The NLTK book consists of 4 sections. Chapters 1-4 cover the basics; 5-7 covers language processing, tagging, classification and information extraction; Chapters 8-10 covers sentence parsing, syntax, structure and representations of meaning, and Chapter 11 covers managing linguistics data. Of these, I found the first 2 sections useful for my needs.

The NLTK package structure is reproduced below from the NLTK book, with links to the relevant sections of the PyDocs so I can easily reference the various modules when needed.

nltk.corpus* Contains corpus readers for various built-in corpora.
nltk.{tokenize, stem}* tokenizers to split text into paragraphs, sentences, words, and stemmers to remove morphological affixes from words.
nltk.collocations* Tools to identify collocations in text.
nltk.tag* Classes and Interfaces for part-of-speech tagging.
nltk.{classify, cluster}* Various algorithms for classification and clustering, and classes for labeling tokens with category labels.
nltk.chunk* Classes and Interfaces for Chunk Parsing.
nltk.parse Classes and Interfaces for producing parses from text.
nltk.{sem, inference} Classes for Lambda calculus, first order logic, model checking.
nltk.metrics* Classes and methods for scoring processing modules, eg. precision, recall, agreement coefficients, etc.
nltk.probability* Classes for counting and representing probability information, such as frequency distributions.
nltk.{app, chat}* Applications (graphical concordance, wordnet browser, chatbot).
nltk.toolbox Classes to manipulate data in SIL toolbox format.
* == "Interesting" from my point of view.
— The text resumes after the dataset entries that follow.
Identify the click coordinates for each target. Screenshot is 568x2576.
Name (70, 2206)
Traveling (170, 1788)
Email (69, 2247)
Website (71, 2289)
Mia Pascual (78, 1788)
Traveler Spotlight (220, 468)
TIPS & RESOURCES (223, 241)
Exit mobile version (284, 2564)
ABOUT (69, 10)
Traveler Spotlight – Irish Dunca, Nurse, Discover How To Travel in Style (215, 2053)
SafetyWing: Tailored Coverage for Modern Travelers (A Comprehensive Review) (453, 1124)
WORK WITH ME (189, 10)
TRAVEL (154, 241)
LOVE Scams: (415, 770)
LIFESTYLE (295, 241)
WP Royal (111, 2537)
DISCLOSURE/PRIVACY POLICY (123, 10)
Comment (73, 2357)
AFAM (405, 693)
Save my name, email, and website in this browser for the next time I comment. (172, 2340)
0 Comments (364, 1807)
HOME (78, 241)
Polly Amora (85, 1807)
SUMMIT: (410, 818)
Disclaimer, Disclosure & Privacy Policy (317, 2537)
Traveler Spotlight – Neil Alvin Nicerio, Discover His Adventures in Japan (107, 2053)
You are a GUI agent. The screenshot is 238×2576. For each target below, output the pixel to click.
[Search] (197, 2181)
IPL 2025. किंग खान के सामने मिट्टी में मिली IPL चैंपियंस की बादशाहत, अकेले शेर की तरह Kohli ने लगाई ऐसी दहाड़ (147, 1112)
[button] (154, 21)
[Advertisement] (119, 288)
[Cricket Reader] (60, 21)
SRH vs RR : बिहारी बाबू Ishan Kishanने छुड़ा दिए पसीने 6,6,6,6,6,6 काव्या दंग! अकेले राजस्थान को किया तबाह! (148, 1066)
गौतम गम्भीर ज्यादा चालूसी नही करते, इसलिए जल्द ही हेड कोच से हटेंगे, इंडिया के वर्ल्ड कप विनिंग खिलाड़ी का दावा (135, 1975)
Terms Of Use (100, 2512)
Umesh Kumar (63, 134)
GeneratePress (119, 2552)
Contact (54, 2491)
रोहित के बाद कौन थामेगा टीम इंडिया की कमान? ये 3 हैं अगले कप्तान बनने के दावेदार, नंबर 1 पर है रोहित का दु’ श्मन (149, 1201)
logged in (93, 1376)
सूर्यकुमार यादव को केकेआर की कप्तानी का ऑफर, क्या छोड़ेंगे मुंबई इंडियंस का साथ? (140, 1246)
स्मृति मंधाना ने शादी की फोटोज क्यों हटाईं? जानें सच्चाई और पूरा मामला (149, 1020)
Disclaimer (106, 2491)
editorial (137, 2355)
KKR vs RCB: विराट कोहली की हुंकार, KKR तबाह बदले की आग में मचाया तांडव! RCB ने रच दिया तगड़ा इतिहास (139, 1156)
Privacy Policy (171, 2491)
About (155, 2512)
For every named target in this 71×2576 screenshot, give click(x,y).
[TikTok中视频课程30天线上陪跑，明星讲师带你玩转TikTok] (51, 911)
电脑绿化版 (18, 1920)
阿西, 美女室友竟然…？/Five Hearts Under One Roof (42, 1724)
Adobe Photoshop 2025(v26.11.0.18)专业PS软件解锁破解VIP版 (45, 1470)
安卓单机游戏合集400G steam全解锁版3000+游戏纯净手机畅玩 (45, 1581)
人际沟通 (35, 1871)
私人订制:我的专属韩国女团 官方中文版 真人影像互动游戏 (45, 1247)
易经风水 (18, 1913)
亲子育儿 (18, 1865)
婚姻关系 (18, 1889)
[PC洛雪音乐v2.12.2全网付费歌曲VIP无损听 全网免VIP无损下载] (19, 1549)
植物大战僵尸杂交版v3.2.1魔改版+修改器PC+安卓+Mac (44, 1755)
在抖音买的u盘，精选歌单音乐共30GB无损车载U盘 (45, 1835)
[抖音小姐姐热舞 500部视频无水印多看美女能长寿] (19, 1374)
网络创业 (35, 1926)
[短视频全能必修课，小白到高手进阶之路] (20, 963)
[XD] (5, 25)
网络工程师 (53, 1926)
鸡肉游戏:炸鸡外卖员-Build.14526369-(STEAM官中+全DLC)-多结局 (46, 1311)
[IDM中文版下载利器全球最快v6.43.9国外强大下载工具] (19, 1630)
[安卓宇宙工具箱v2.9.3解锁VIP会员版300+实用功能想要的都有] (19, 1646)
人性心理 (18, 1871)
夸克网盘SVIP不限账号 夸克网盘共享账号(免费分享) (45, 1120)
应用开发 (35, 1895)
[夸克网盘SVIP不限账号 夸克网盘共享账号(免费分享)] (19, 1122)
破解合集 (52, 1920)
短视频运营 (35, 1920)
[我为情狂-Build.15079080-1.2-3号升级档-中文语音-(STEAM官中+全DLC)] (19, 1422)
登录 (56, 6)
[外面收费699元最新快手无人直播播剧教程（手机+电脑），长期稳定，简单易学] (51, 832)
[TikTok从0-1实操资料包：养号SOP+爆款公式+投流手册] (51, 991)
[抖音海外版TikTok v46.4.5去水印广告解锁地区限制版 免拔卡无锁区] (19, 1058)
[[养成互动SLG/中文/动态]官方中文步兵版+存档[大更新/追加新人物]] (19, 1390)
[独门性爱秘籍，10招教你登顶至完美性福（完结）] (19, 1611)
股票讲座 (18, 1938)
What I found nice about NLTK is that it comes with a whole set of tagged corpora such as Brown's, Treebank and ConLL2000 corpuses, etc, so you can experiment with the data without having to go looking for tagged data. You can do a lot with these corpuses and some simple tools such as frequency distributions (nltk.FreqDist) and conditional frequency distributions (nltk.ConditionalFreqDist).
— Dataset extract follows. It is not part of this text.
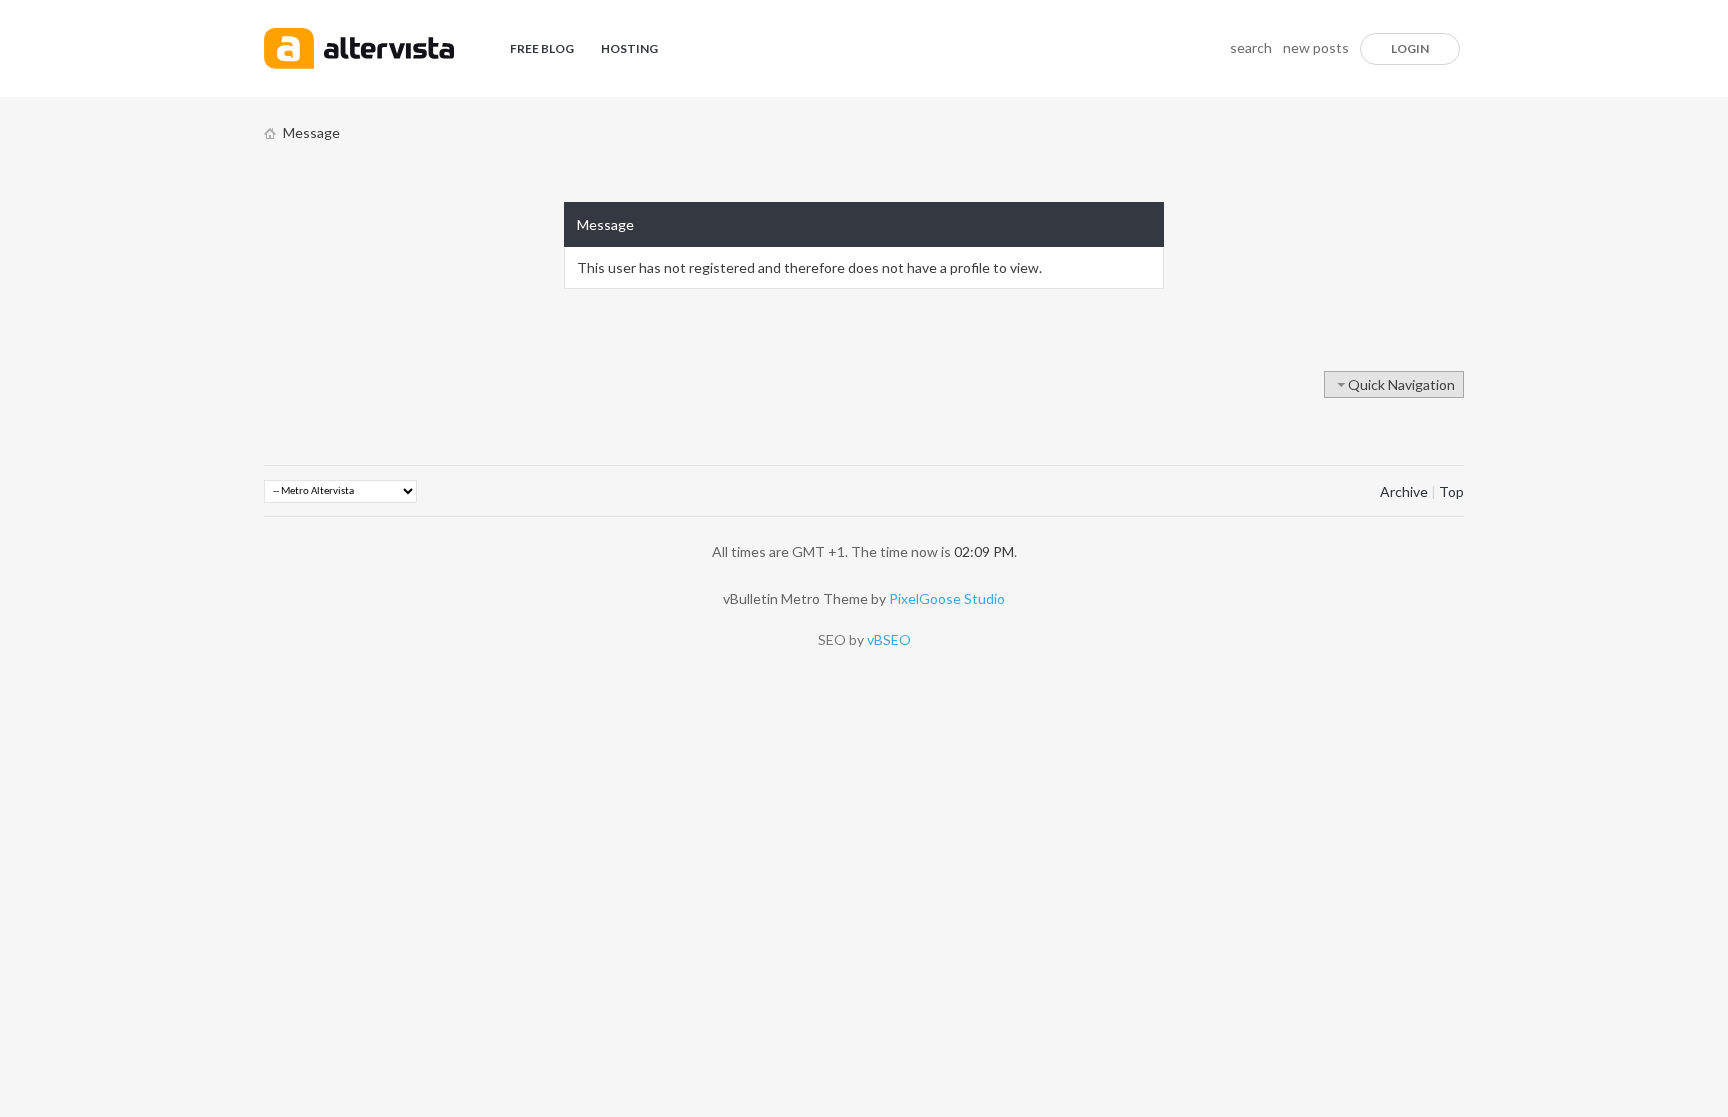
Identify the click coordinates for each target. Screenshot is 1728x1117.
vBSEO (889, 639)
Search (1251, 47)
Wordnet is also treated as a corpus by NLTK. This effectively gives the user access to a dictionary that "knows" the meaning of words, and can form the basis for some interesting applications.

The Tokenizing APIs convert the text into a stream of tuples. A block of text can be thought of as a list of paragraphs, which can be thought of as a list of sentences, which can be thought of as a list of words. Each word can have properties such as POS tags, IOB tags, etc, and the word and its properties can be stored as a tuple. This makes analysis extremely simple and extensible using Python's list comprehensions. Convenience methods for converting back and forth between string and tuple are also available.

Building n-gram collocations (bigrams and trigrams have their own special methods) is also a single method call, and uses the same tuple structure to return a list of n-gram tuples. Coupled with FreqDist, one can make interesting observations about a corpus with only a few lines of code.

NLTK also comes with two stemmers (Porter and Lancaster) for English, and Snowball stemmers for a variety of other European languages.

While NLTK provides a large number of Rule based strategies for POS tagging, IOB (Chunk) tagging, etc, tagging of any of these kinds (including Named Entity Recognition) can also be treated as a classification problem where the features are words or POS tags prior to the current word. NLTK also allows you to build tagger stacks with the Backoff tagger. For classification based approaches, it provides a large number of classification algorithms such as Decision Tree, Naive Bayes, Maximum Entropy, etc. There is a similar strategy for phrase chunking and NER as well.